### Extracted records
***
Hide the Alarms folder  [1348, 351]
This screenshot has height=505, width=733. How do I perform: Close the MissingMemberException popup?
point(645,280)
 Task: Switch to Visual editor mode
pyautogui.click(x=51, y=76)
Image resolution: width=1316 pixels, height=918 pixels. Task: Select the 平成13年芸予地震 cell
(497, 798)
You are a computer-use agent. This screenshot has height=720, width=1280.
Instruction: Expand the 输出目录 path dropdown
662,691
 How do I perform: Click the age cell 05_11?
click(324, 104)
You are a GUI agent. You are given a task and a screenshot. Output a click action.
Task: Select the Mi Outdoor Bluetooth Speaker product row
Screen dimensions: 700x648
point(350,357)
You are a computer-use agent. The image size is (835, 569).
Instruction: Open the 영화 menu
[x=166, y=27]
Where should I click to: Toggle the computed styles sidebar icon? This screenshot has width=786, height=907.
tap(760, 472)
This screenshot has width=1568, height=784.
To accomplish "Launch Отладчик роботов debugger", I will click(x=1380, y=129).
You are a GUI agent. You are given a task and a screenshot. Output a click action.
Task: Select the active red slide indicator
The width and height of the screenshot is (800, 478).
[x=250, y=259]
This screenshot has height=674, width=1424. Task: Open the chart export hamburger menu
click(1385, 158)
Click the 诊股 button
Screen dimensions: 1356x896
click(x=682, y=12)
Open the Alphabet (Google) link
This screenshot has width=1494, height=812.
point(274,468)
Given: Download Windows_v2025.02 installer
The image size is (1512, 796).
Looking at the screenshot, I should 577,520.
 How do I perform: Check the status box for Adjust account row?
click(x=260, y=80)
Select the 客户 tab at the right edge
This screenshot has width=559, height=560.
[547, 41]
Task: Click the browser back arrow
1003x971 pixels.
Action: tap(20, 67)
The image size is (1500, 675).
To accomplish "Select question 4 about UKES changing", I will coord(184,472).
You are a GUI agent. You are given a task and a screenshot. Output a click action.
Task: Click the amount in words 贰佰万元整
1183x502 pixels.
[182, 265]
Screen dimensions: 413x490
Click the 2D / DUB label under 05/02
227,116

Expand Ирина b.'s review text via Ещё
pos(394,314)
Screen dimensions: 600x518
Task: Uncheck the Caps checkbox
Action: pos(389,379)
***
### TASK DESCRIPTION
List, from the entries above, every line in which the word "computer" shows up.

### ANSWER BOX
You are a computer-use agent. This screenshot has height=720, width=1280.
You are a computer-use agent. The image size is (835, 569).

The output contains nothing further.